(Dataset)

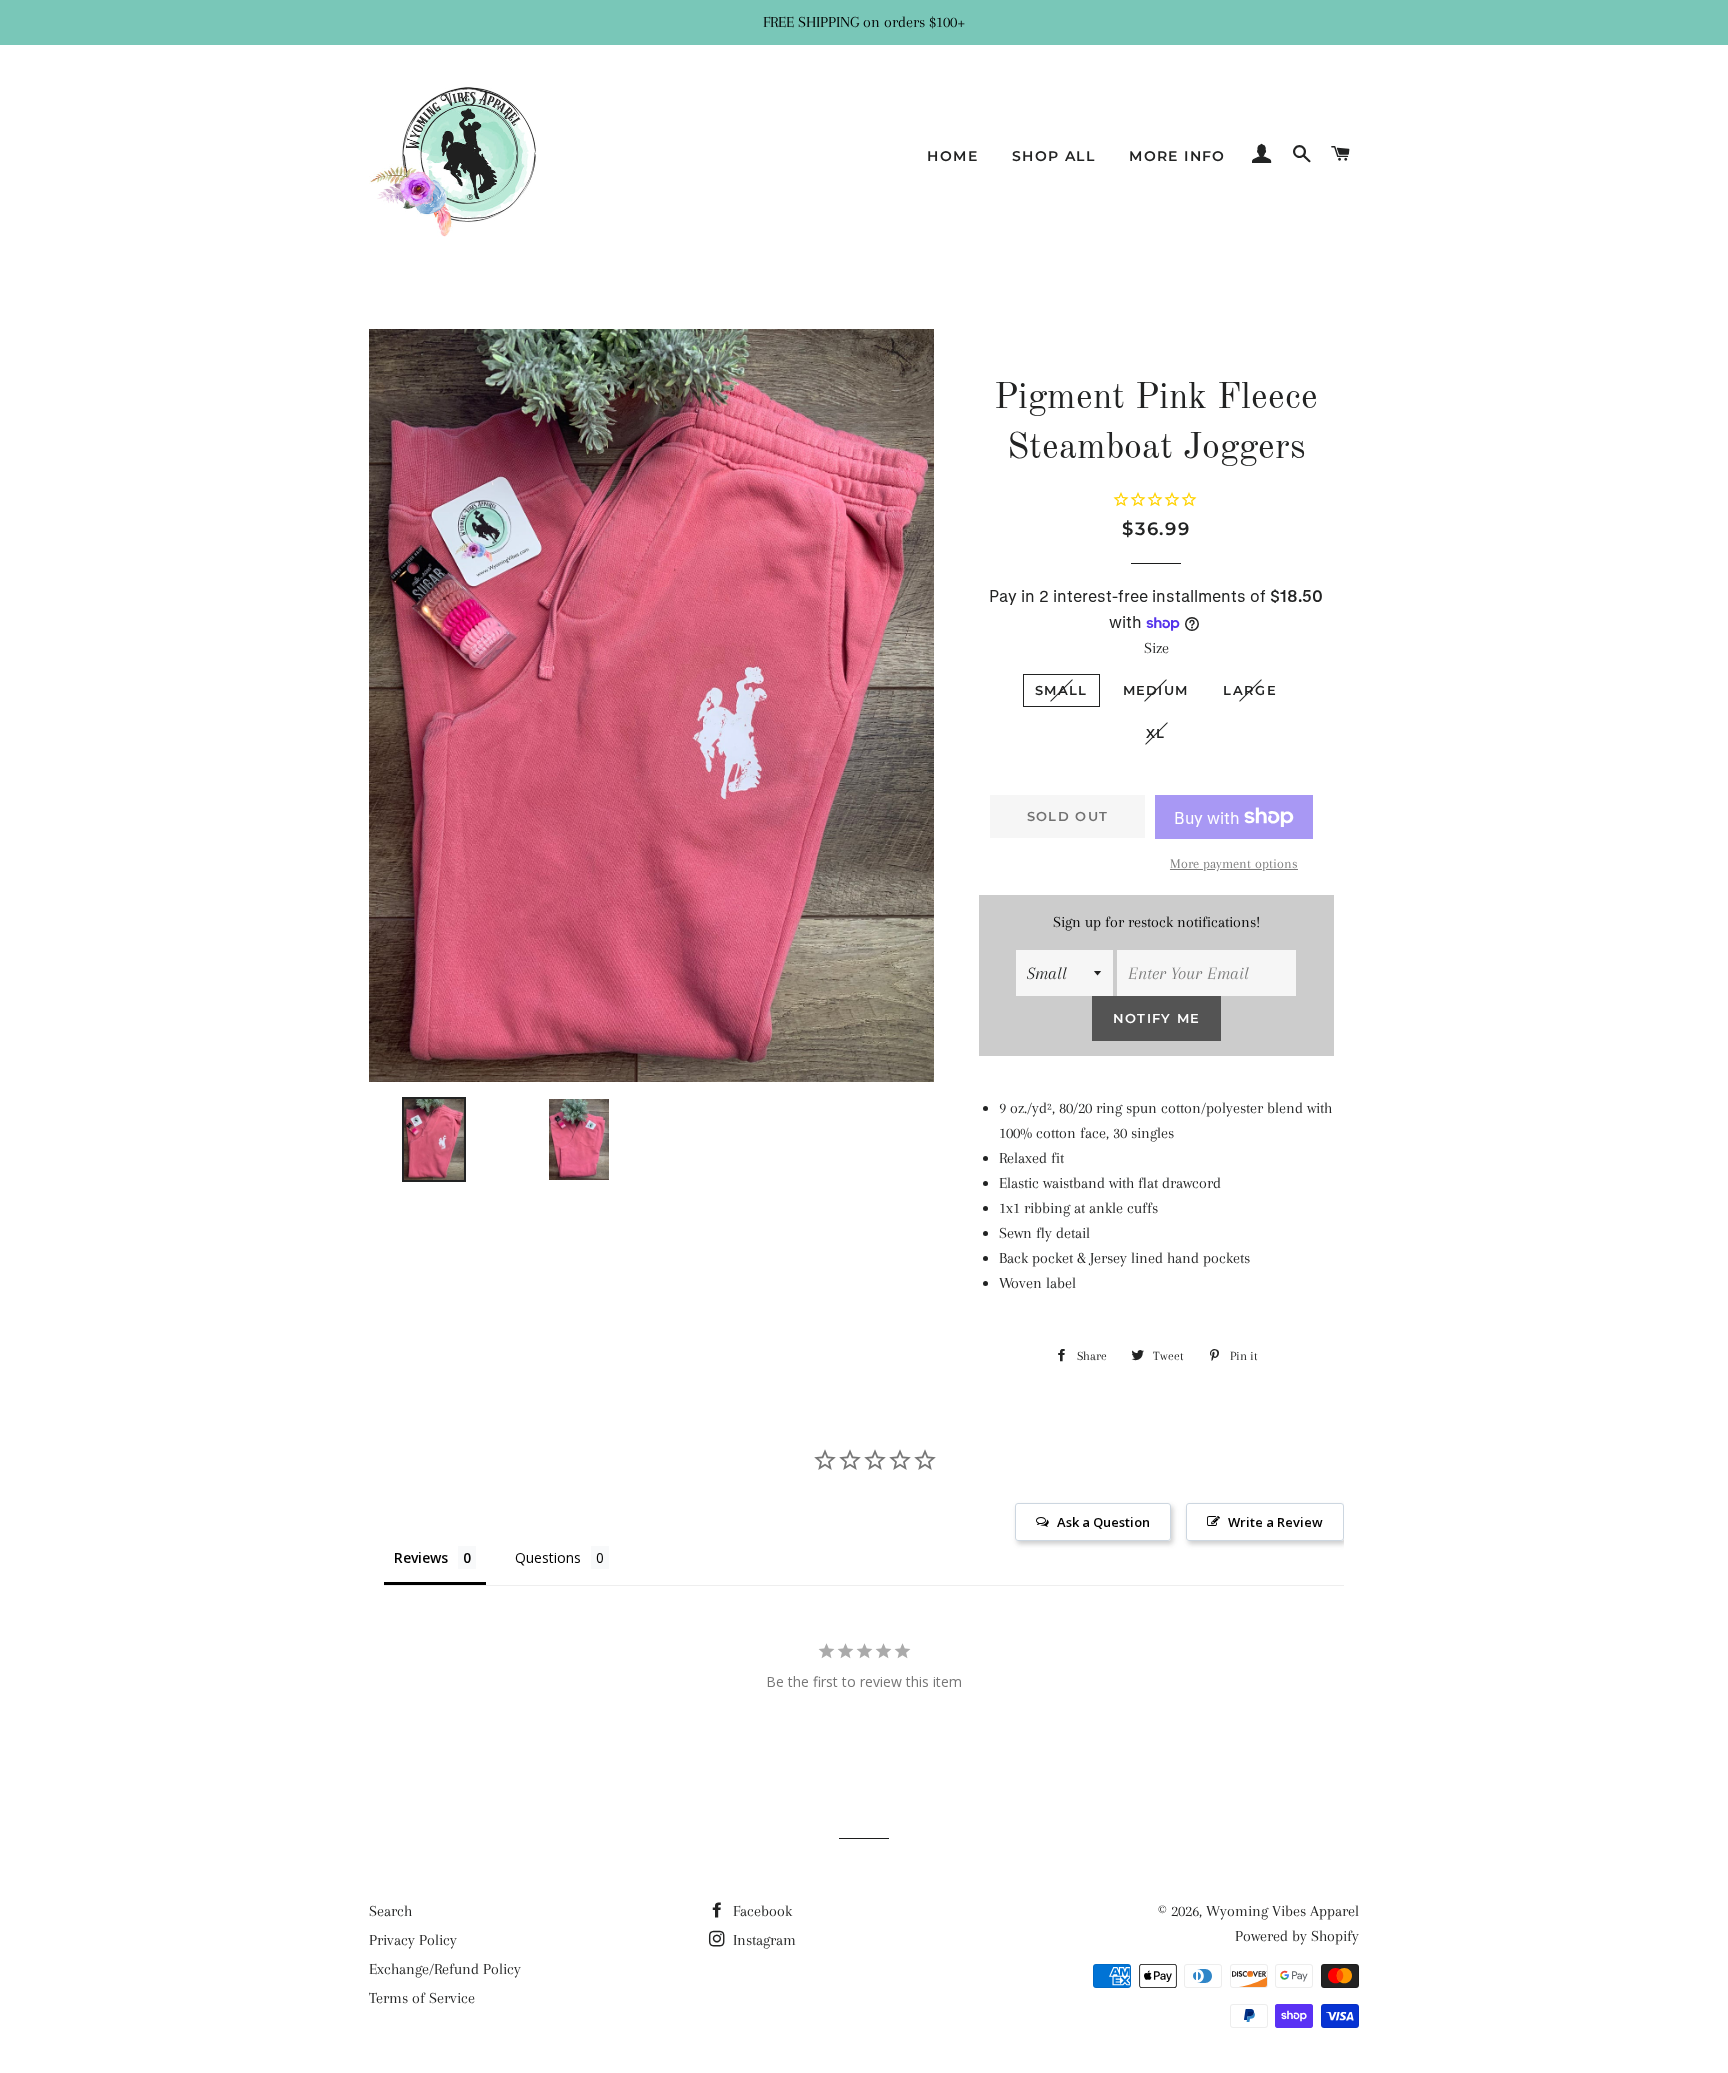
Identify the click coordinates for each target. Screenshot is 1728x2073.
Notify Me (1157, 1018)
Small (1061, 690)
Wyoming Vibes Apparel (1282, 1911)
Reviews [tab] (421, 1557)
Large (1250, 690)
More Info (1177, 156)
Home (952, 156)
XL (1156, 733)
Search (390, 1911)
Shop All (1053, 156)
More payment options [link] (1234, 863)
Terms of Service (422, 1998)
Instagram (762, 1940)
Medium (1156, 690)
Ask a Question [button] (1103, 1522)
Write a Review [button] (1275, 1522)
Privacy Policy (413, 1940)
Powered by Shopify (1297, 1936)
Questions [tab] (548, 1557)
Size (1156, 648)
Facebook (760, 1911)
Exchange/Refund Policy (445, 1969)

(End Dataset)

-- To do --
In the records above, some lines may contain the word "button"; copy every one of them.

-- Written solution --
Ask a Question [button] (1103, 1522)
Write a Review [button] (1275, 1522)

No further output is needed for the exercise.